WHAT IS EXPECTED ::
Give again, unaltered, the lines of the listing below that run from the line having "Expand the 导航器 view menu triangle" through the line having "Task: Click the Compare".

GIVEN ENTRIES ::
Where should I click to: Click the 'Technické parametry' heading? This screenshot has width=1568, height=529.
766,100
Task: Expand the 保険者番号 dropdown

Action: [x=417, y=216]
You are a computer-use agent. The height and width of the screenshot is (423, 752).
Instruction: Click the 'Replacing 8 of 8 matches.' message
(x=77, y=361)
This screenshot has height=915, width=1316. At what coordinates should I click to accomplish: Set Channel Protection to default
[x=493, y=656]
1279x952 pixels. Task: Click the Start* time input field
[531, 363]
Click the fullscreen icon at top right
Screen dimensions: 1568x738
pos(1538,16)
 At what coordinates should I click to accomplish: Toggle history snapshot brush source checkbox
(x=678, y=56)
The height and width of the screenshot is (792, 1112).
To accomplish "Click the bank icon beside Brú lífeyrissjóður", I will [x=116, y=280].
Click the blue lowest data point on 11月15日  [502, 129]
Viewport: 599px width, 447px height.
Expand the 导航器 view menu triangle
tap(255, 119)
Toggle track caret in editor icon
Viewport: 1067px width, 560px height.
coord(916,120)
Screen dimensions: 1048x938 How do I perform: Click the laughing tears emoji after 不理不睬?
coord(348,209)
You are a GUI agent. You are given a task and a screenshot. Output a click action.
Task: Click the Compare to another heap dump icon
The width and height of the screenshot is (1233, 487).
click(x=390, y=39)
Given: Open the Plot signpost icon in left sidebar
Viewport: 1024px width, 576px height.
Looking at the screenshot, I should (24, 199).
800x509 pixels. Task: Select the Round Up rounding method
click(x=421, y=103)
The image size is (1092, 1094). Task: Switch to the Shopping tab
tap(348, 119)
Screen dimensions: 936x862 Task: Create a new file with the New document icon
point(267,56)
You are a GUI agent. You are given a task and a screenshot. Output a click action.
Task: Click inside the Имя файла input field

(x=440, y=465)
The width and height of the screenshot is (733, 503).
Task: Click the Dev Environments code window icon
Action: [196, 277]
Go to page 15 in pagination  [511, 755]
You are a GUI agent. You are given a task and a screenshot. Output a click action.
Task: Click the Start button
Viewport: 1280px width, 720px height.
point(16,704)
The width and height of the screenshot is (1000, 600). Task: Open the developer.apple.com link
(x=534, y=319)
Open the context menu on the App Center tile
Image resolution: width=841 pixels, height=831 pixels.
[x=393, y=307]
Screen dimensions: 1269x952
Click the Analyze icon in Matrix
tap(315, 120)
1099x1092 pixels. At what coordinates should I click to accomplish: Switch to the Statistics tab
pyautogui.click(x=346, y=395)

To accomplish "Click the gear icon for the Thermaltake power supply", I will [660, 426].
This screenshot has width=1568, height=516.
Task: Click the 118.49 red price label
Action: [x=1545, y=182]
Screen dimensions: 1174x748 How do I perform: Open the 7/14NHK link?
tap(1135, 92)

ANSWER FOR THIS EXERCISE ::
Expand the 导航器 view menu triangle
tap(255, 119)
Toggle track caret in editor icon
Viewport: 1067px width, 560px height.
coord(916,120)
Screen dimensions: 1048x938 How do I perform: Click the laughing tears emoji after 不理不睬?
coord(348,209)
You are a GUI agent. You are given a task and a screenshot. Output a click action.
Task: Click the Compare to another heap dump icon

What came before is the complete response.